● Stated problem: In the stretch from the line containing "You are a computer-use agent." through the end of the lines, swap "screenshot" for "screen capture" and rewrite only those lines, changing nothing else. Omit the pictures.
* start Data supplied *
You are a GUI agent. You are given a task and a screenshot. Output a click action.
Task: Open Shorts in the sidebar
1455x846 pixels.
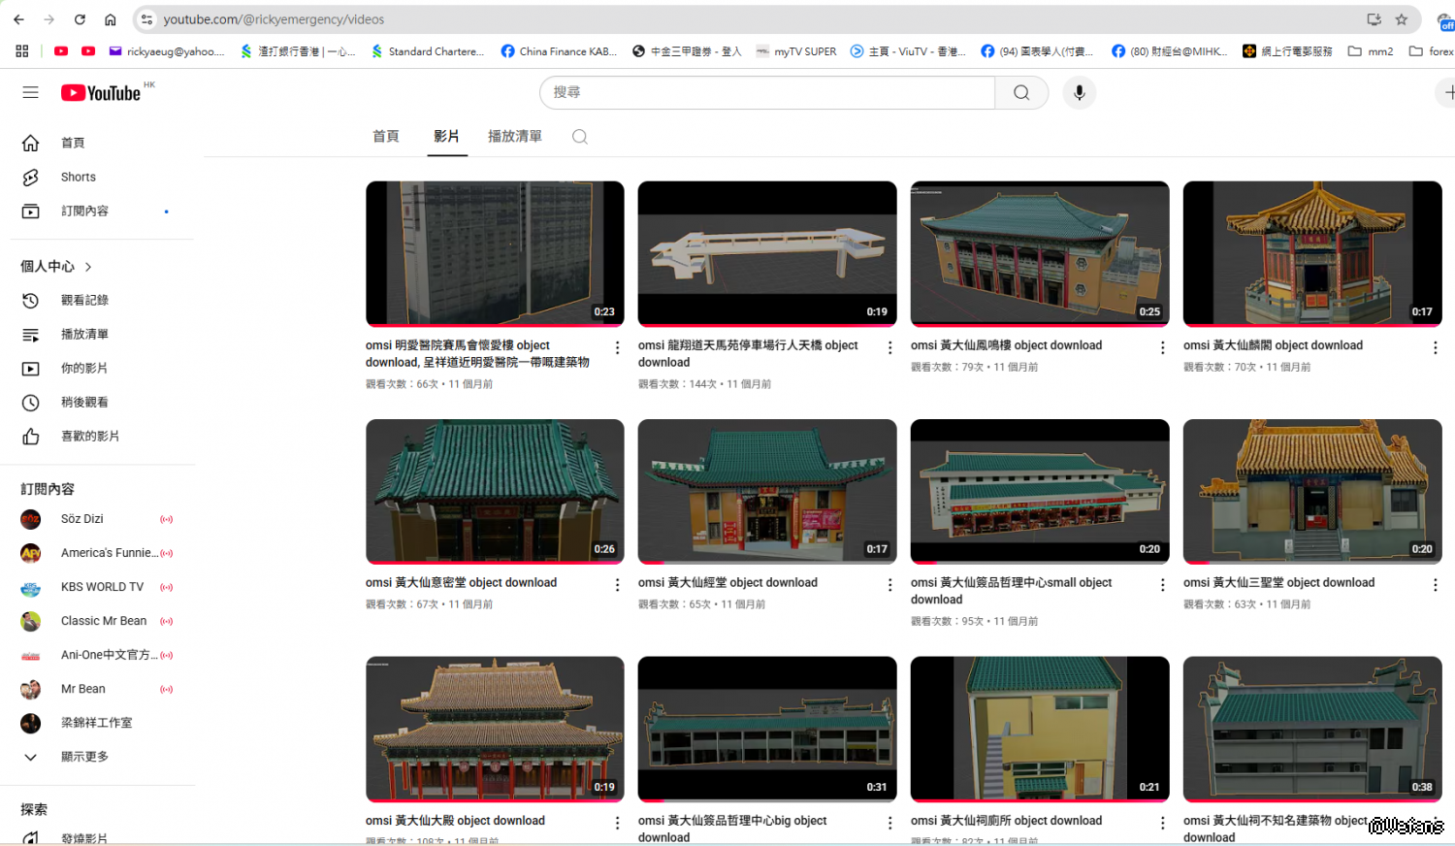78,177
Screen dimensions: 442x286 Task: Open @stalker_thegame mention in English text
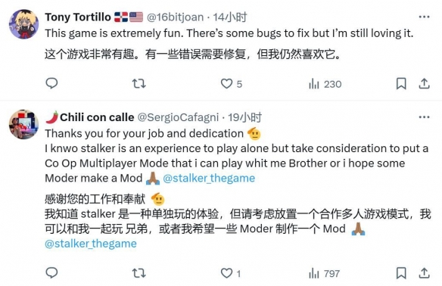click(209, 178)
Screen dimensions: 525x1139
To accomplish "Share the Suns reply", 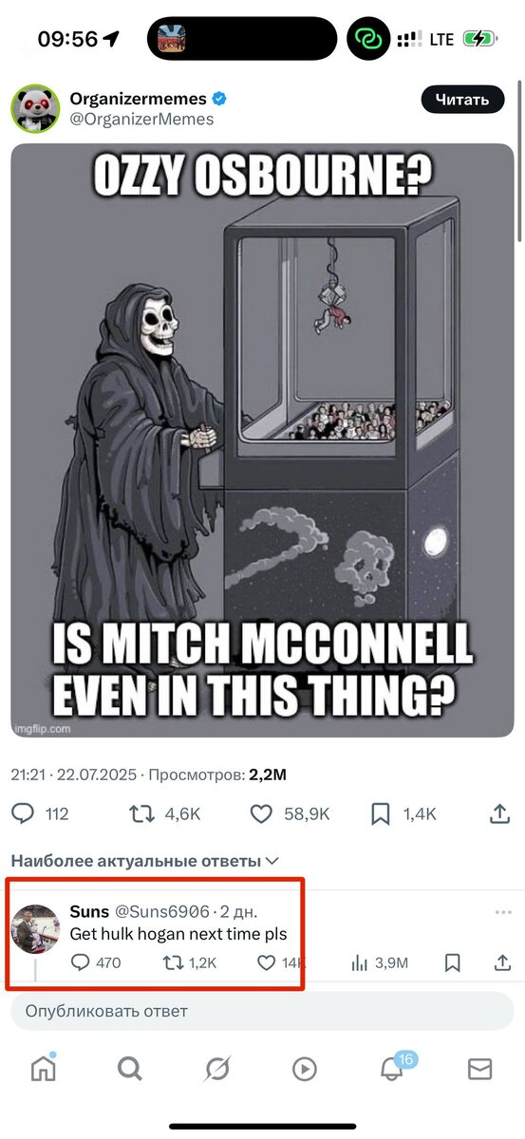I will coord(502,962).
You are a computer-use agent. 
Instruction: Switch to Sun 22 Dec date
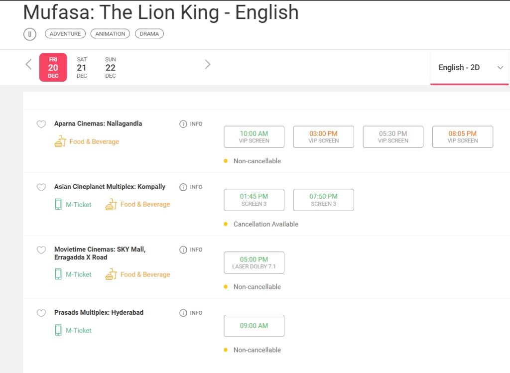(x=111, y=68)
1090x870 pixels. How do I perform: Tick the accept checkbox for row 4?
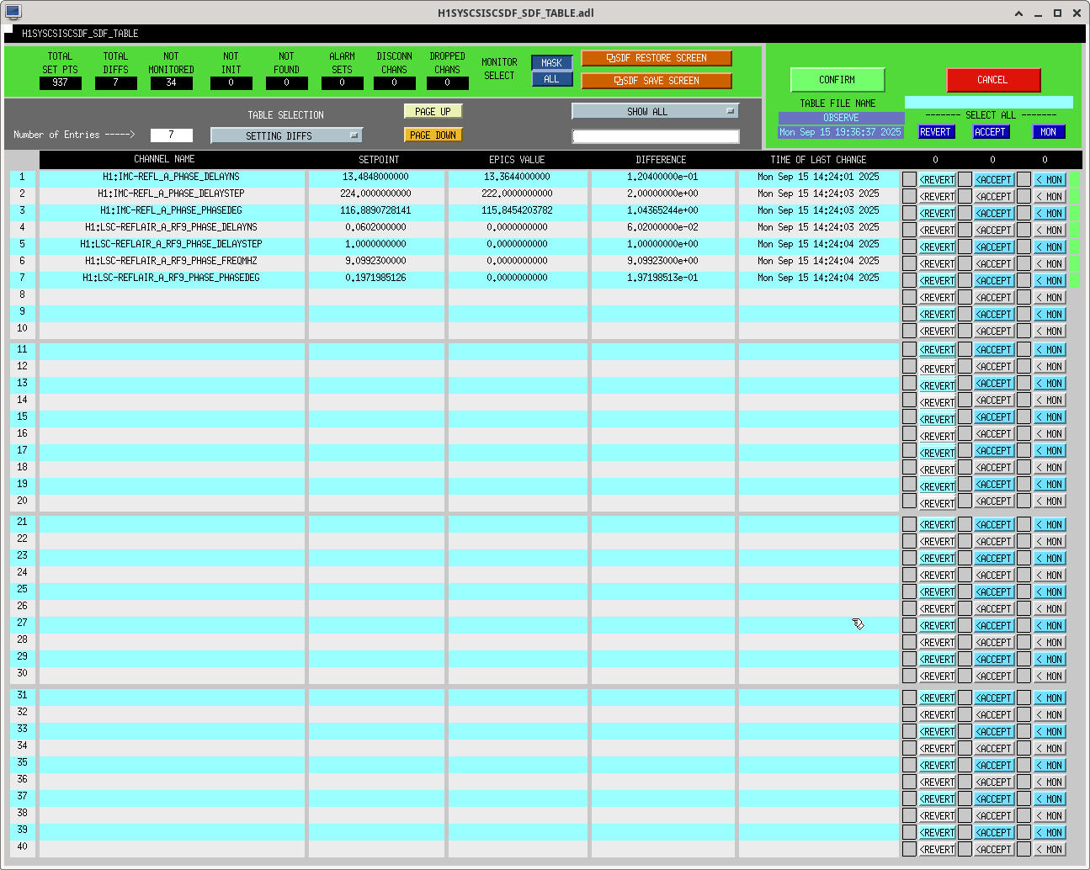click(x=965, y=230)
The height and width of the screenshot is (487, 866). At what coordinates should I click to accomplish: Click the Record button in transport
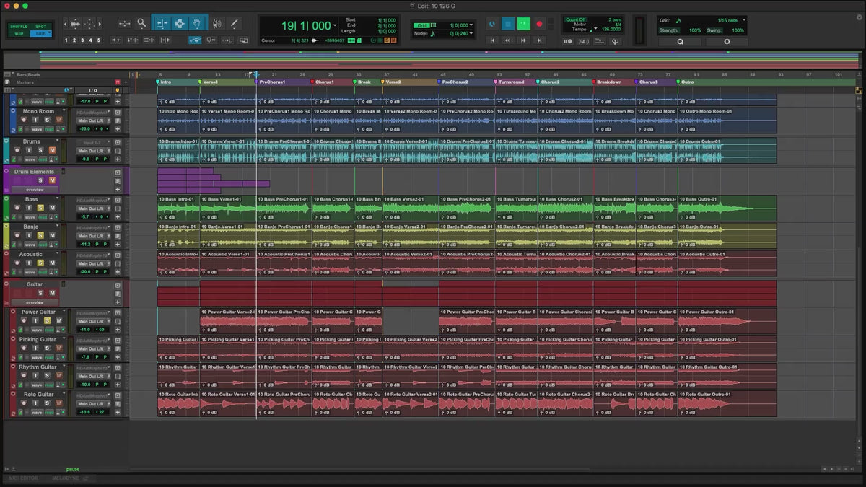coord(540,24)
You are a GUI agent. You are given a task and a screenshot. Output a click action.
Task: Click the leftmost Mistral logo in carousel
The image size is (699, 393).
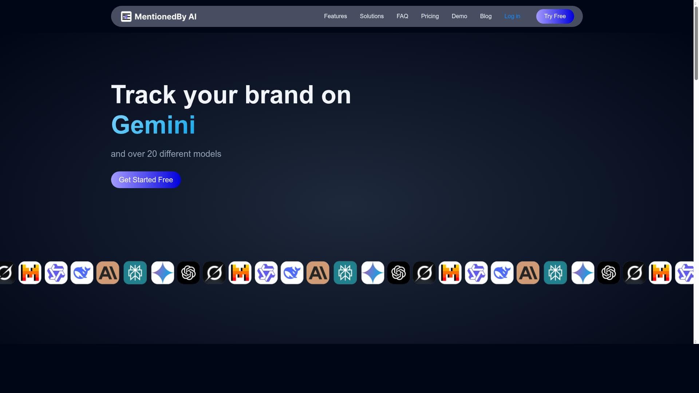(30, 273)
* end Data supplied *
● Problem solution:
You are a computer-use agent. 
Instruction: Switch to Sun 22 Dec date
(x=111, y=68)
1090x870 pixels. How do I perform: Tick the accept checkbox for row 4?
click(x=965, y=230)
The height and width of the screen capture is (487, 866). At what coordinates should I click to accomplish: Click the Record button in transport
coord(540,24)
You are a GUI agent. You are given a task and a screen capture. Output a click action.
Task: Click the leftmost Mistral logo in carousel
The image size is (699, 393).
(30, 273)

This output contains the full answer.